___ Raw data

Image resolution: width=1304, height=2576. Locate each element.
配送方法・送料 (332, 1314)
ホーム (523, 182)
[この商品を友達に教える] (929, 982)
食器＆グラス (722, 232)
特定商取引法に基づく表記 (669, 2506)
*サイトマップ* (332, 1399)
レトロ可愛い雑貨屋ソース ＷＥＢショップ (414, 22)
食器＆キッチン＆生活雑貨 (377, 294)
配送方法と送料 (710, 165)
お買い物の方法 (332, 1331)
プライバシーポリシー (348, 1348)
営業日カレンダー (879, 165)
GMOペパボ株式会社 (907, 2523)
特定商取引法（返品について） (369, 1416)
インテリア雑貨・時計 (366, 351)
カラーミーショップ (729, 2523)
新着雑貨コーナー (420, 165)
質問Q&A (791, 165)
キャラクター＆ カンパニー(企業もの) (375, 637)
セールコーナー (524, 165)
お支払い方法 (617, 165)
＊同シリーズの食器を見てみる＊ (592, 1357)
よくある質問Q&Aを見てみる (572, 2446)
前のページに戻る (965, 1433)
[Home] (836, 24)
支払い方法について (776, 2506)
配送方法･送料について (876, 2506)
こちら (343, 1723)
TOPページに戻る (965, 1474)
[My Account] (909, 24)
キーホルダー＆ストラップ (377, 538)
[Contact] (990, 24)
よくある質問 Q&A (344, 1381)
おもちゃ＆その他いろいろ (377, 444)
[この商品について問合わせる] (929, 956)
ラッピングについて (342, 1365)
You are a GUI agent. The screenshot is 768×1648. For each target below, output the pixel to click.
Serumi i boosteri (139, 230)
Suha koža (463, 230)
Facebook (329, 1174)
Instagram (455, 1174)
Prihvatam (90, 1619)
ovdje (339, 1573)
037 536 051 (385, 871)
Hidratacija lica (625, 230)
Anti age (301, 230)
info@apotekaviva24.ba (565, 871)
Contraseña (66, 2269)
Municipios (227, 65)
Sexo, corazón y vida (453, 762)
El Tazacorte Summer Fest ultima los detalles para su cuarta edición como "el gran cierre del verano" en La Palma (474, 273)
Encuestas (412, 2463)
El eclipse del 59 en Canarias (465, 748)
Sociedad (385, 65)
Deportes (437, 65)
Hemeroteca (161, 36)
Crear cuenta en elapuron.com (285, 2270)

______

Activity: All records must be repeated exactly, with none skipped.

Expected output:
Image resolution: width=1304, height=2576. Locate each element.
配送方法・送料 (332, 1314)
ホーム (523, 182)
[この商品を友達に教える] (929, 982)
食器＆グラス (722, 232)
特定商取引法に基づく表記 (669, 2506)
*サイトマップ* (332, 1399)
レトロ可愛い雑貨屋ソース ＷＥＢショップ (414, 22)
食器＆キッチン＆生活雑貨 (377, 294)
配送方法と送料 (710, 165)
お買い物の方法 (332, 1331)
プライバシーポリシー (348, 1348)
営業日カレンダー (879, 165)
GMOペパボ株式会社 (907, 2523)
特定商取引法（返品について） (369, 1416)
インテリア雑貨・時計 (366, 351)
カラーミーショップ (729, 2523)
新着雑貨コーナー (420, 165)
質問Q&A (791, 165)
キャラクター＆ カンパニー(企業もの) (375, 637)
セールコーナー (524, 165)
お支払い方法 (617, 165)
＊同シリーズの食器を見てみる＊ (592, 1357)
よくある質問Q&Aを見てみる (572, 2446)
前のページに戻る (965, 1433)
[Home] (836, 24)
支払い方法について (776, 2506)
配送方法･送料について (876, 2506)
こちら (343, 1723)
TOPページに戻る (965, 1474)
[My Account] (909, 24)
キーホルダー＆ストラップ (377, 538)
[Contact] (990, 24)
よくある質問 Q&A (344, 1381)
おもちゃ＆その他いろいろ (377, 444)
[この商品について問合わせる] (929, 956)
ラッピングについて (342, 1365)
You are a GUI agent. The screenshot is 768×1648. For each target below, output the pixel to click.
Serumi i boosteri (139, 230)
Suha koža (463, 230)
Facebook (329, 1174)
Instagram (455, 1174)
Prihvatam (90, 1619)
ovdje (339, 1573)
037 536 051 (385, 871)
Hidratacija lica (625, 230)
Anti age (301, 230)
info@apotekaviva24.ba (565, 871)
Contraseña (66, 2269)
Municipios (227, 65)
Sexo, corazón y vida (453, 762)
El Tazacorte Summer Fest ultima los detalles para su cuarta edición como "el gran cierre del verano" en La Palma (474, 273)
Encuestas (412, 2463)
El eclipse del 59 en Canarias (465, 748)
Sociedad (385, 65)
Deportes (437, 65)
Hemeroteca (161, 36)
Crear cuenta en elapuron.com (285, 2270)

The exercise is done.